BOSTON — Out of his work clothes, Keyon Dooling could easily be mistaken for a business mogul. Decked out in expensive-looking three-piece suits and shiny wingtip shoes, Dooling resembles a CEO as much as an NBA player.
When the Celtics guard pecks away at his smartphone, though, it is more likely he is checking basketball scores than stock prices, especially at this time of year.
After the Celtics beat the Utah Jazz on Wednesday to pull even with the Philadelphia 76ers atop the Atlantic Division standings, a prevalent topic of conversation was how much attention the players pay to the nightly results from around the league as they pursue a higher playoff seed. A few of the players, including Dooling, were candid about how much they monitor the league scoreboard.
"I do," Dooling said after scoring five of his seven points in the fourth quarter against the Jazz. "I keep up with the league. You guys do a great job and I support you guys' craft. I keep up with the standings."
This has been a tough season for Dooling. A combination of injuries and difficulty finding his niche in the Celtics' system have limited Dooling to only 14.2 minutes per game, his fewest since his second year in the NBA. Perhaps that is why he is so intent on the playoff race. The postseason is where he sees the Celtics — and himself — making noise after a roller-coaster regular season.

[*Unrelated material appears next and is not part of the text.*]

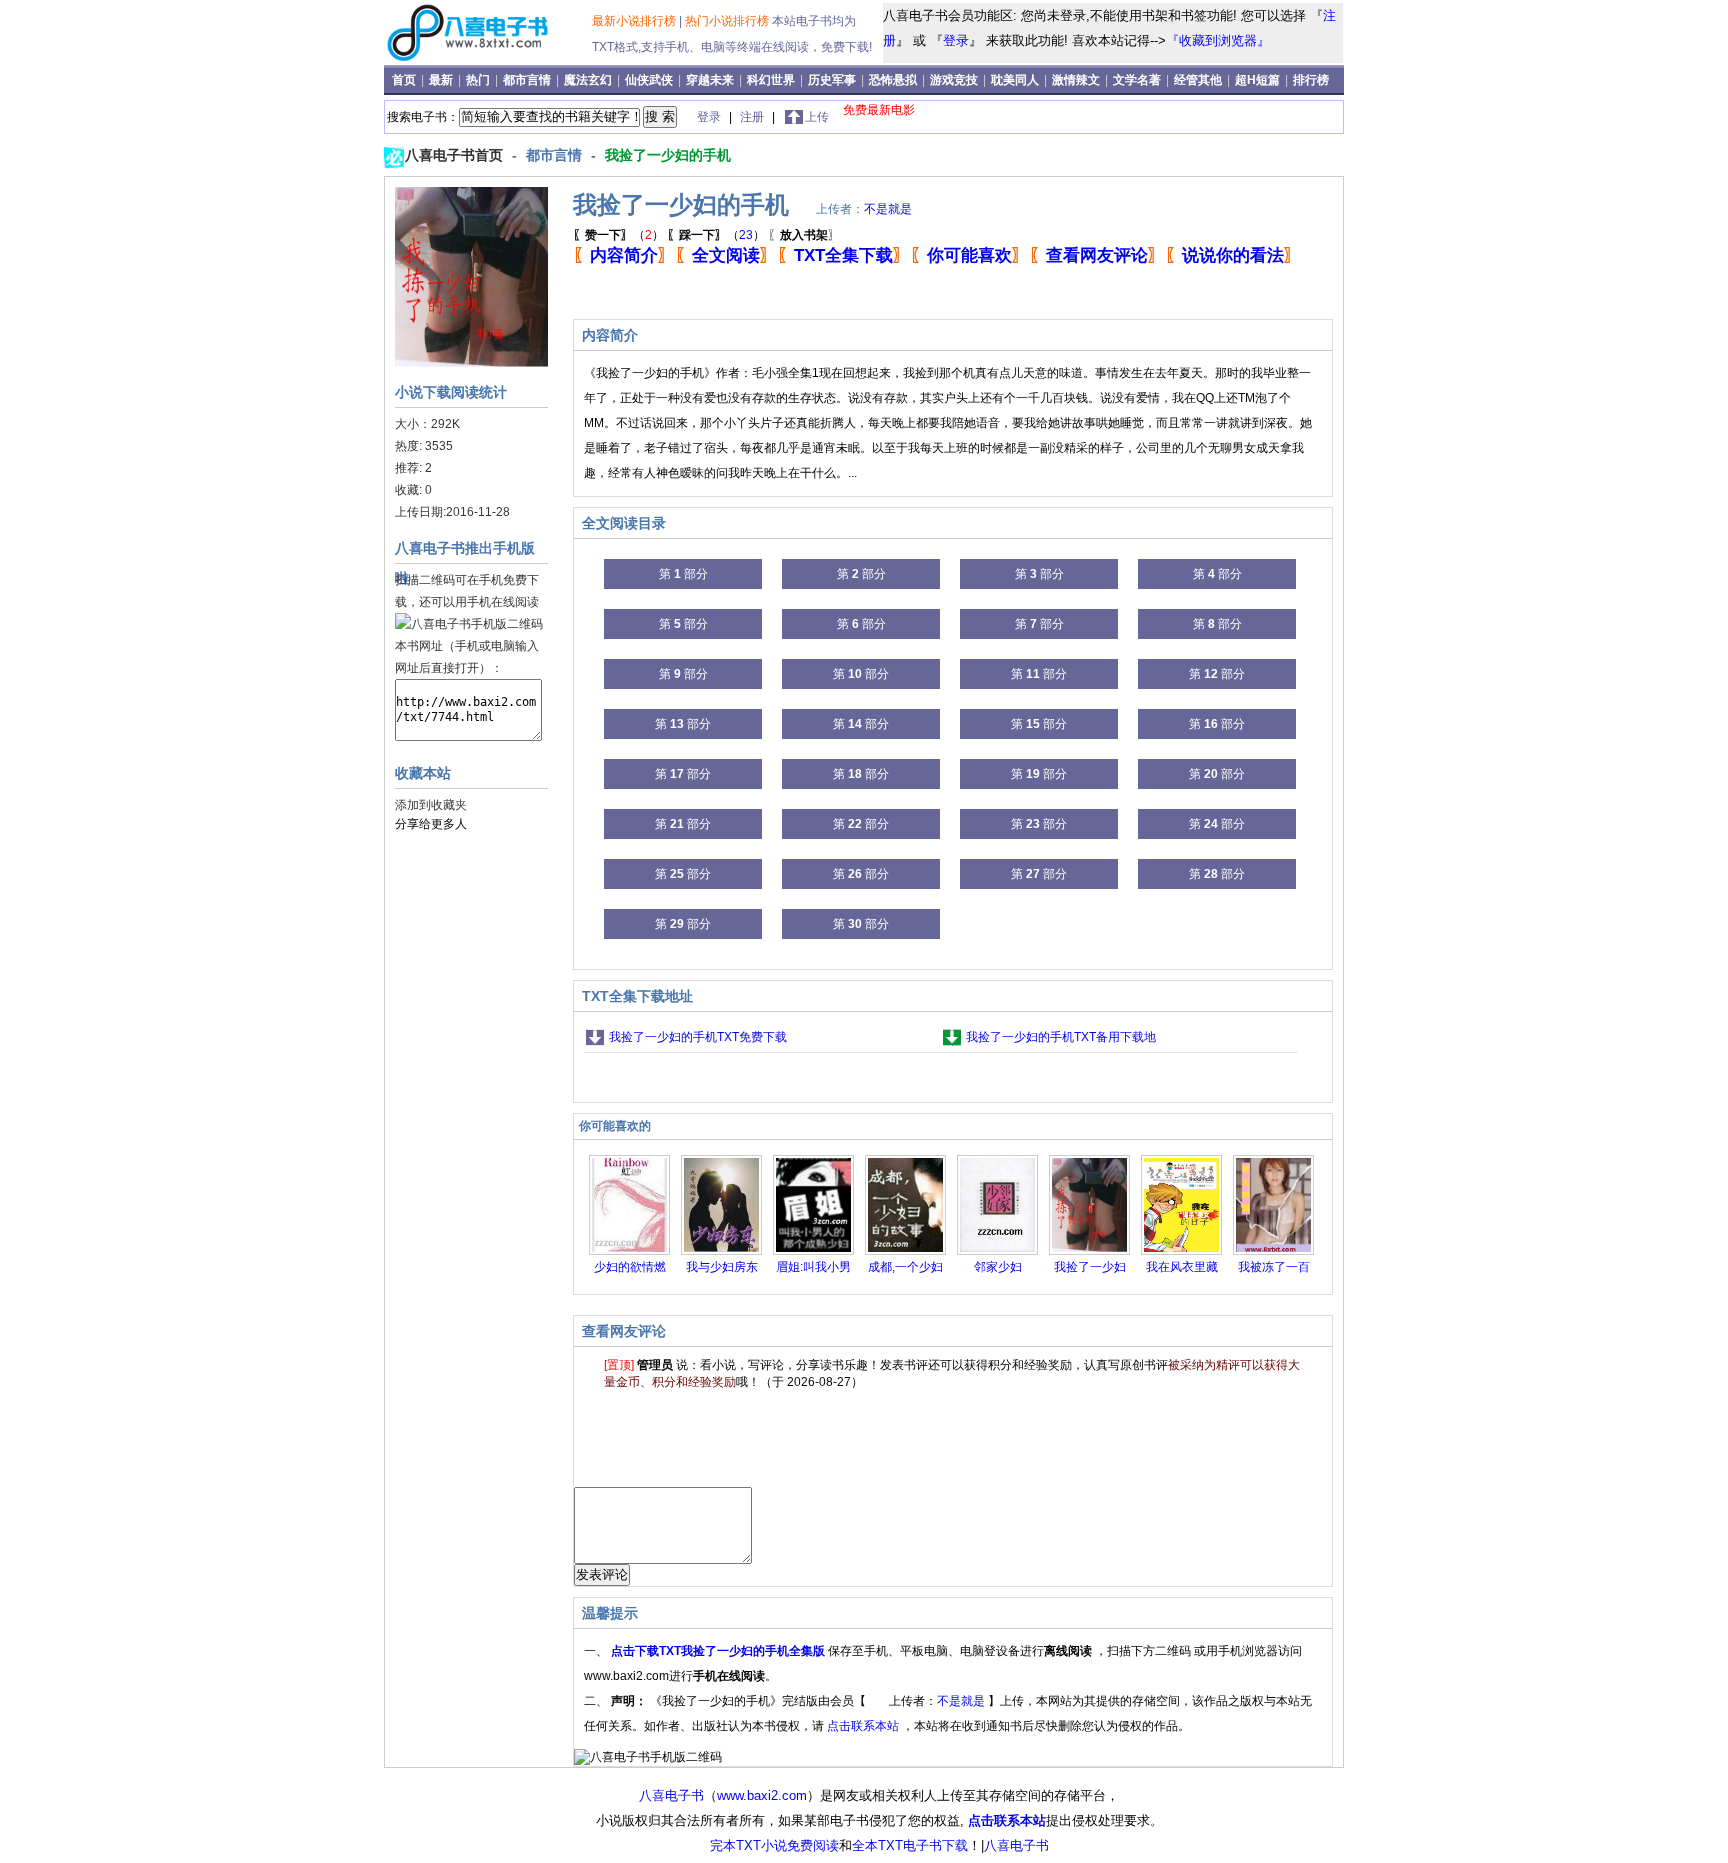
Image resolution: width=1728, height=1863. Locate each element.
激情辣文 (1077, 80)
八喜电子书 (671, 1795)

"This team is built for the playoffs," Dooling said. "It's built for grind-it-out type games. That's usually how playoff games are, so we're building our habits, guys are executing their roles and we're starting to get better."
Paul Pierce, unlike Dooling, likes to go with a more business-casual dress look. The Celtics captain has not had as much time of his hands as Dooling, what with leading the Celtics in scoring with 19.0 points per game, but he said he often multi-tasks.
Score 20 points to keep the Celtics in contention for the division crown? Sure, Pierce does that. He also sneaks a peak at how Philadelphia, Atlanta and the rest of the Eastern Conference are fairing, sometimes in the middle of games during halts in play.
"You know I keep up with everything," Pierce said. "I follow it religiously. I'm constantly on ESPN.com, NBA.com, all the websites. I'm always checking the scores, even during games, checking out who's winning.
"I pretty much know all the scores from the night. I'm just a basketball junkie. It's something I live, and I'm sure the other guys probably do the same things I do and are very aware of it."
Many are, but not Celtics forward Brandon Bass.
"I'm not looking at what Philly's doing," Bass said. "I don't care what they do. We're just taking care of what we can take care of, control what we can control."
Few teams are controlling things as well as the Celtics have lately. They are 11-5 in March and 13-5 since the All-Star break, and have lost consecutive games only once since Feb. 22. If anything, they might prefer more teams paid as much attention to the standings as they did. That way, opponents could see that the Celtics are just seventh in the Eastern Conference and let up a bit.
That is unlikely to happen, they admitted, as long as Boston is still considered a title contender.
"I feel like every night's going to be a challenge," Avery Bradley said. "It doesn't matter what night it is, you know people are going to come out and play hard no matter what because, as the Celtics, we always have a target on our backs. We just have to come out and keep playing the way we are playing, and if we do that, we are going to be successful."
Not every player keeps one eye on the scoreboard, but it is a lot more enjoyable for the Celtics to watch their deficit in the standings dwindle after spending the early part of the season watching it grow.